Please note that the question and answer provided does not take into account all options or circumstances possible.
May 26, 2016
Question: Justin had three different employers during the tax year. He had minimum essential coverage (MEC) from the beginning of the year through March 5, 2015 when he left his job. He secured another job right away but, his MEC was not effective until May 15, 2015. He worked there for a while, but was let go July 10, 2015, at which time his MEC terminated. Eventually, he found his current job and had MEC from October 1, 2015 through the end of the year. For the purposes of the individual shared responsibility penalty, which months is Justin subject to the penalty and how many months, if any, can he use the short-term (less than three months) gap exemption?
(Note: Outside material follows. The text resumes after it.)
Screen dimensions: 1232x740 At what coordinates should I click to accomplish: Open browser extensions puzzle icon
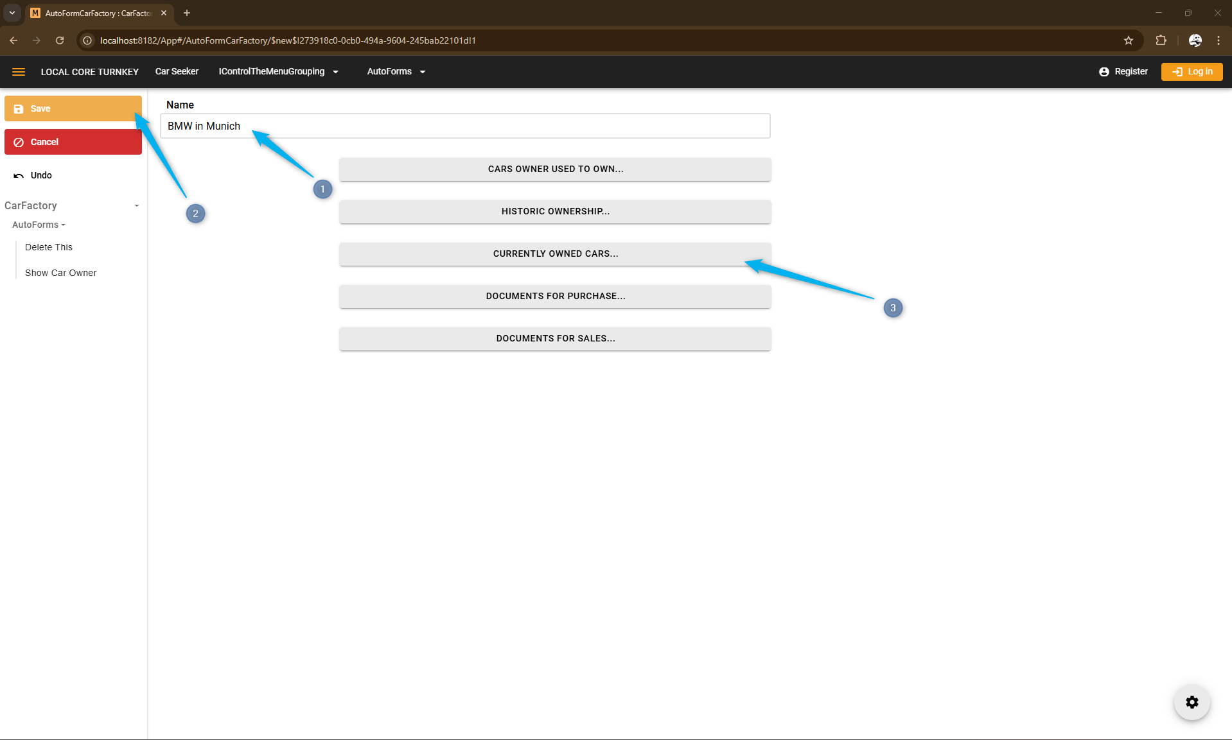(1161, 40)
Answer: Without any exemption, Justin owes the penalty for three months: April, August and September. In this fact set, Justin can only use the short-term gap exemption for one month: April. Justin must pay the individual shared responsibility penalty for August and September on his 2015 tax return.
For the penalty, any month that Justin has coverage for at least one day of that month, he is considered to have MEC and is not subject to the penalty for that month. Therefore, between his first and second job, he is without MEC for only one month (April), despite the fact that his first gap (3/5/15 – 5/15/15) actually spanned two months and ten days on the calendar. For the next gap, August and September are the only two months Justin is without at least one day of MEC.
Each gap is less than three months; however, Justin is only able to use the short-term gap exemption for one gap per tax year. Furthermore, Justin is not able to choose which gap to utilize the exemption. Rather, the short-term gap exemption can only be used for the first gap, regardless of the fact that using the exemption for the second gap would have provided more relief from the penalty.